There's looting, and then there's this guy

Merry Christmas, Jay.

7 comments:

Grim said...

Well done.

Assistant Village Idiot said...

I believe this sort of action is addressed specifically in Catholic doctrine, reasoning that life is more valuable than property, and is not regarded as stealing. I will check my notes from my Sunday School class on the Ten Words a few years ago to see where that is.

Texan99 said...

Seems to me he could fairly assume that the owners of the premises would consent if he could find them in time to ask them. He should be ready to pay for anything he broke or consumed, even while hoping he wouldn't be asked to.

I'd hate to find out that someone died in a natural disaster because they were reluctant to break my windows in my absence and seek shelter in my home. I'd like them to assume the consent that any decent person would give if he had the chance. (I remember Grim saying once he could live with killing someone to prevent his doing something Grim would rather die than do.)

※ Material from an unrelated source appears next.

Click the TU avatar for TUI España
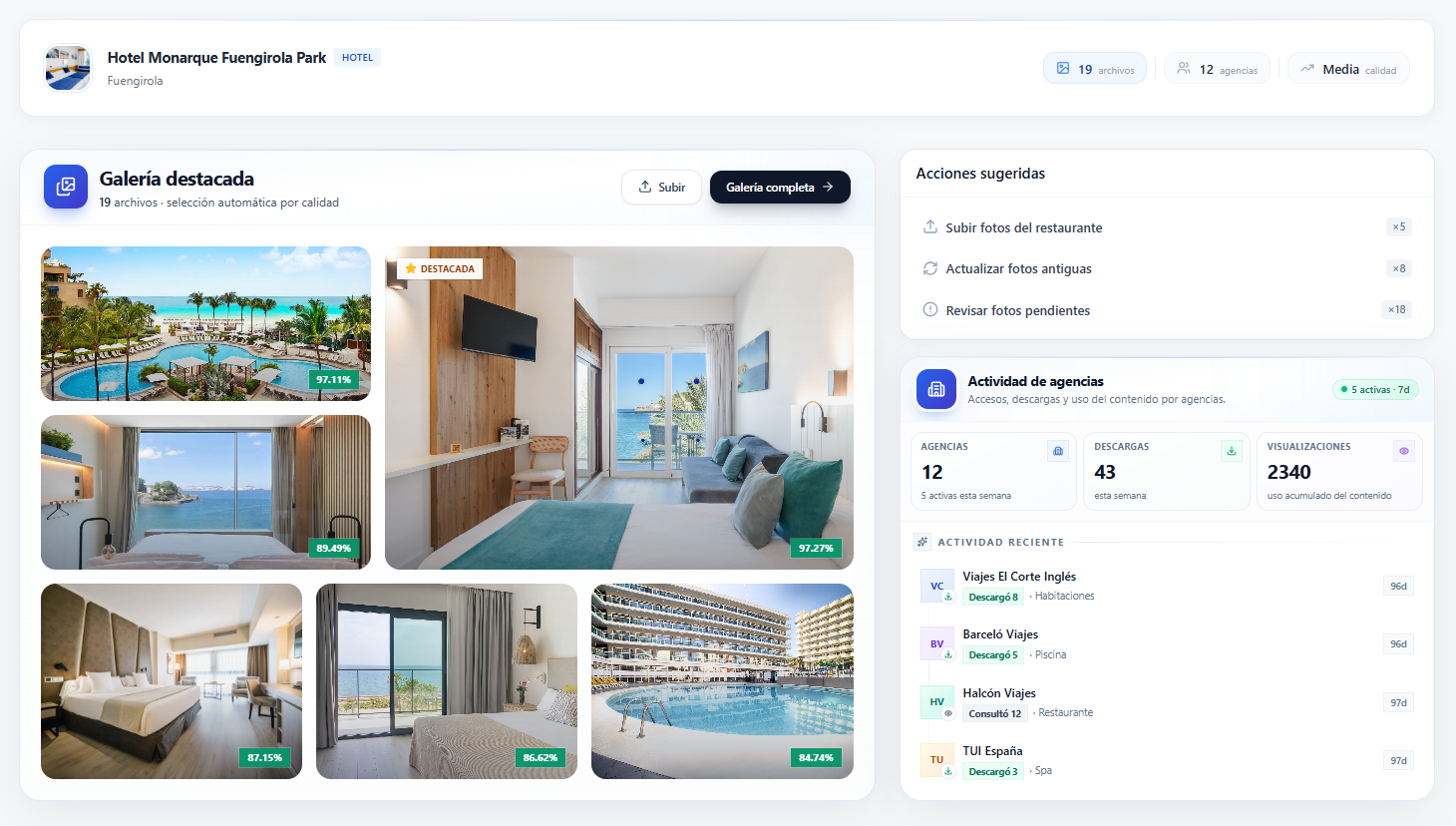This screenshot has width=1456, height=826. click(936, 760)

That doesn't mean they should take my TV with them when they go, or that they should expect me to support them for life because that would be more convenient. We're talking about an emergency, and easily replaceable consumption, not casually stripping someone's store to the bones and driving them out of business.

Grim said...

I did say that.

https://grimbeorn.blogspot.com/2008/03/finding-home.html

Dad29 said...

There are some fools out there who STILL don't believe in guardian angels....

J Melcher said...

There is a word parallel to emergency -- exigent.

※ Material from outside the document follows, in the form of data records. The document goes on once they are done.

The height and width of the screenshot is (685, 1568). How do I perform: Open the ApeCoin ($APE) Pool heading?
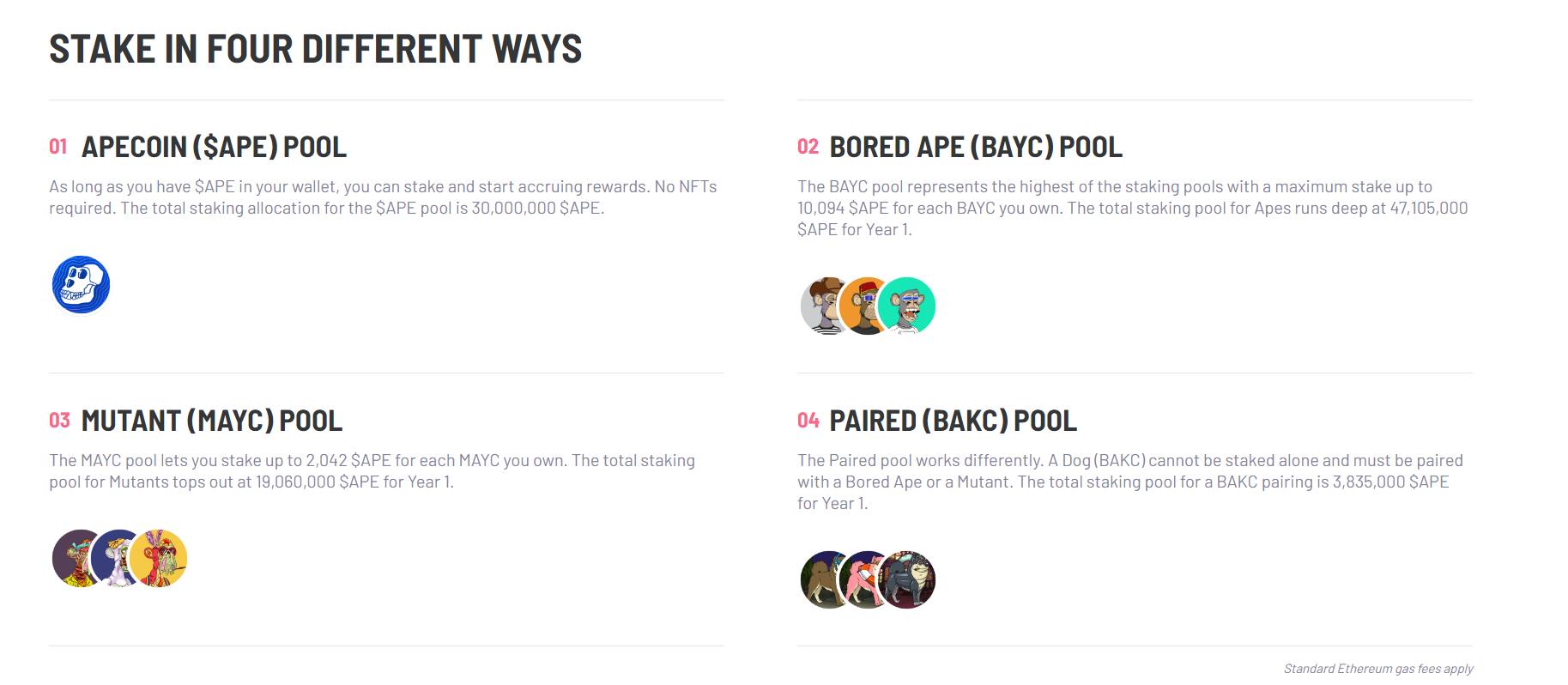tap(214, 147)
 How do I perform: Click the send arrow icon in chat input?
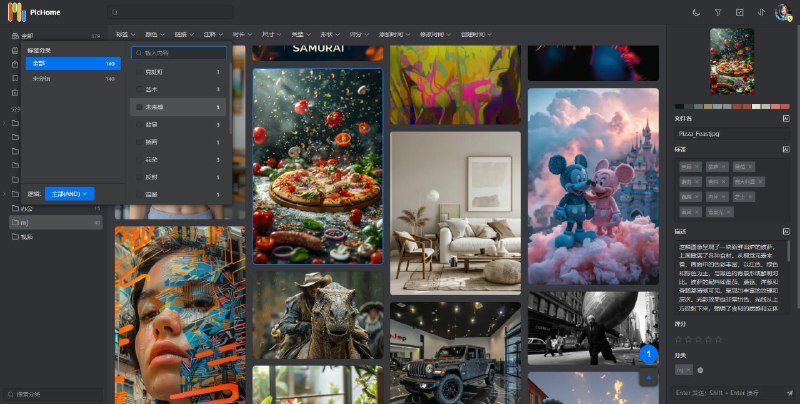(x=789, y=393)
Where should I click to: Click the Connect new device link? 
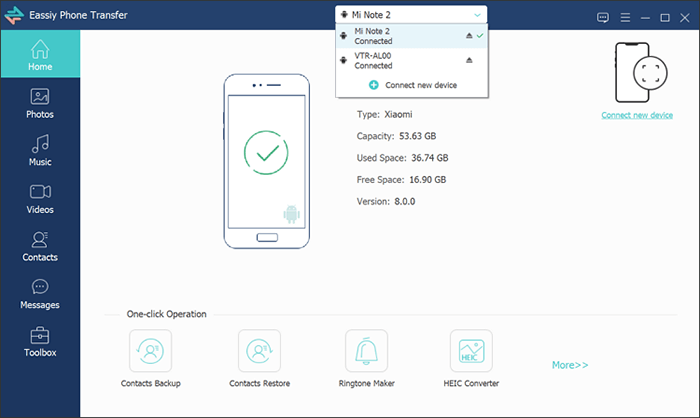click(x=637, y=116)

Emergency circumstances flip prohibitions to requirements. We may be required (by law or custom or faith in the teachings of Highest Authority) to lie or kill or break things... The ancient Hebrews even outlined circumstances in which a man was REQUIRED to have sex with his brother's wife. ( -a- The brother had to have recently died; -b- the brother had to have, during life, sired no sons, and probably -c- other details which now elude my recollection)
Unlike "loopholes" arising from conflicts of interpretation of overlapping rules, these are anticipated circumstances when saving lives and keeping the tribe -or all of civilization- intact require us to act abnormally. Exigent circumstances.

I'm pretty sure that gluing your hands to a Renaissance painting in efforts to reduce carbon dioxide emissions does not fall under these rubrics.

douglas said...

Well done indeed.

Grim, I recall that post fairly often, it really stuck with me, as apparently also with Tex.